From the entries below, copy every line that holds the word "agent".
BEGIN
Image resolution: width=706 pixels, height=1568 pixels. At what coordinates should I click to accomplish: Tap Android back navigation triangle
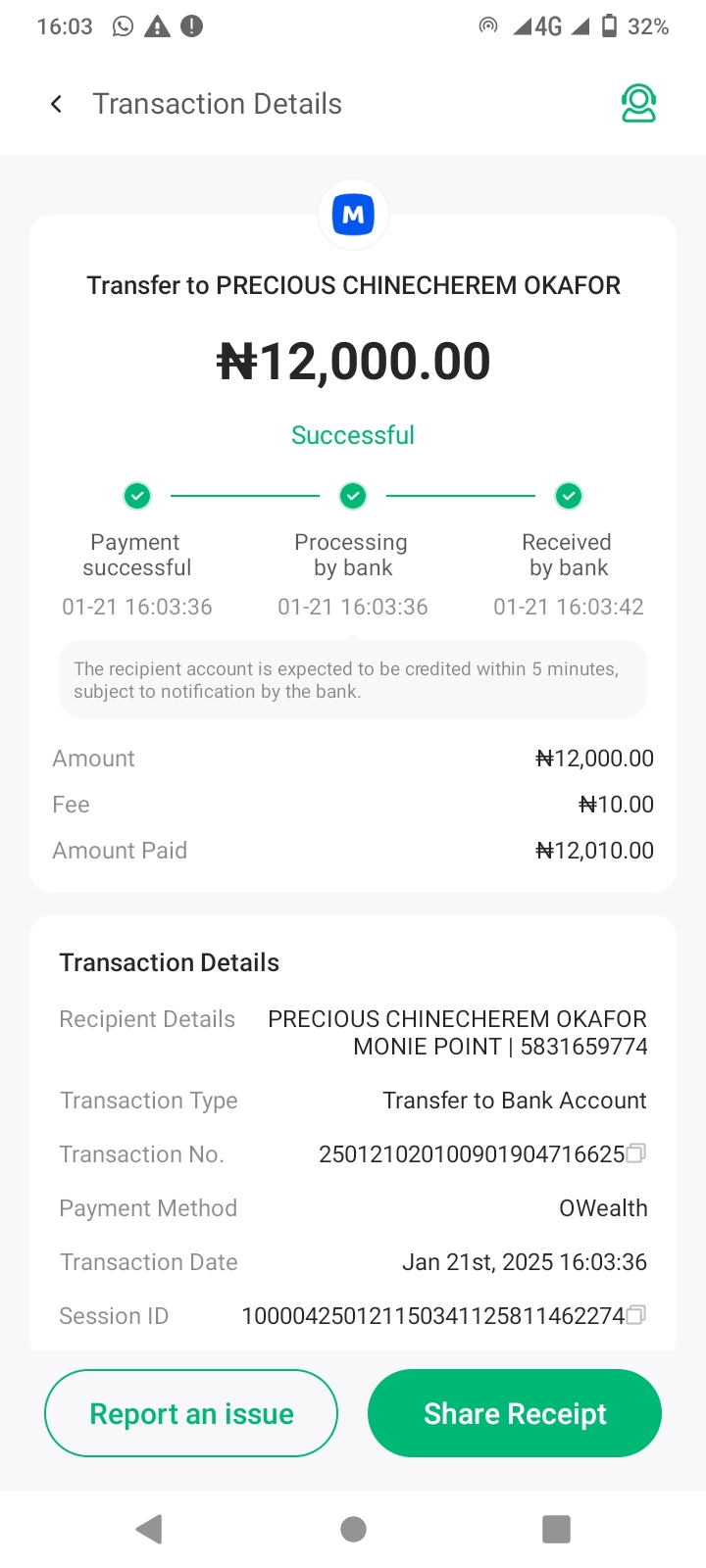click(149, 1529)
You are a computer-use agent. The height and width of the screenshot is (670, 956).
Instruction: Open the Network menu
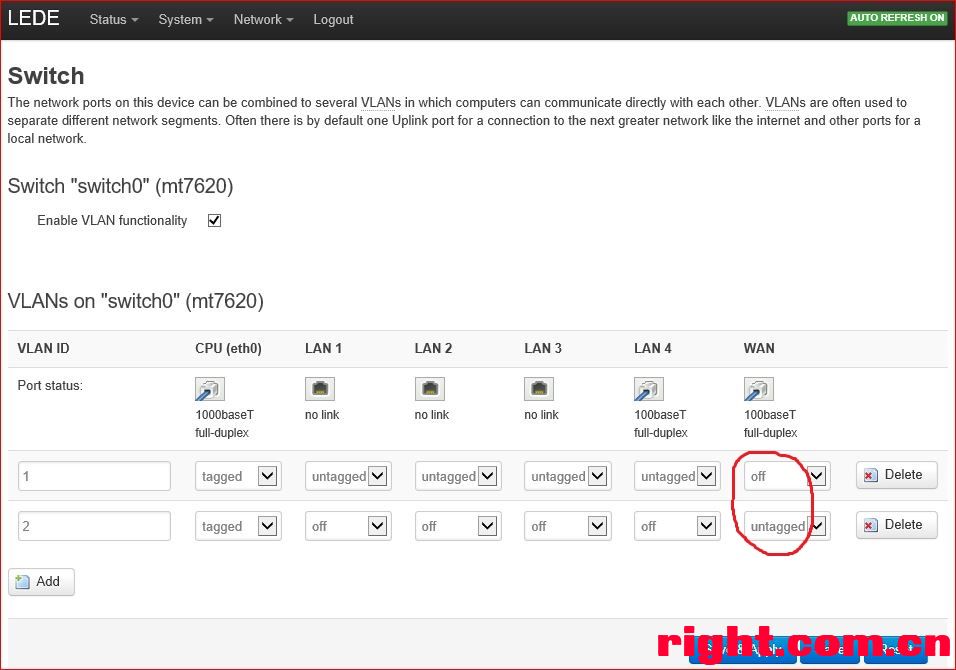(x=263, y=19)
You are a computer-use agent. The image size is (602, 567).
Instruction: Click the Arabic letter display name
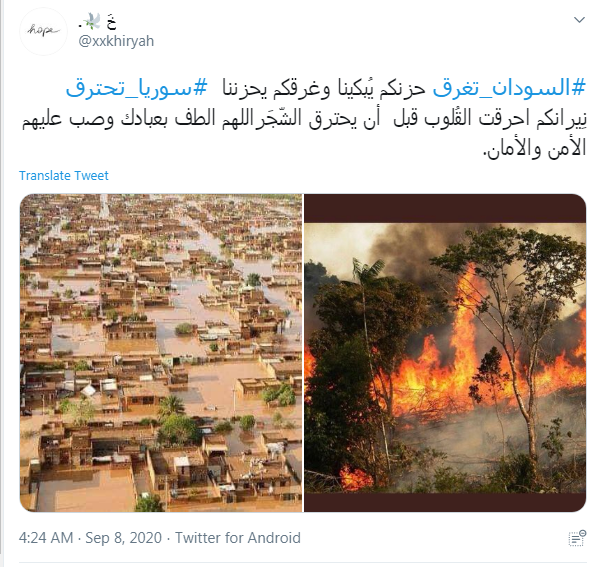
END
# SOLUTION TO THE PROBLEM
You are a computer-use agent. The height and width of the screenshot is (670, 956).
You are a computer-use agent. The image size is (602, 567).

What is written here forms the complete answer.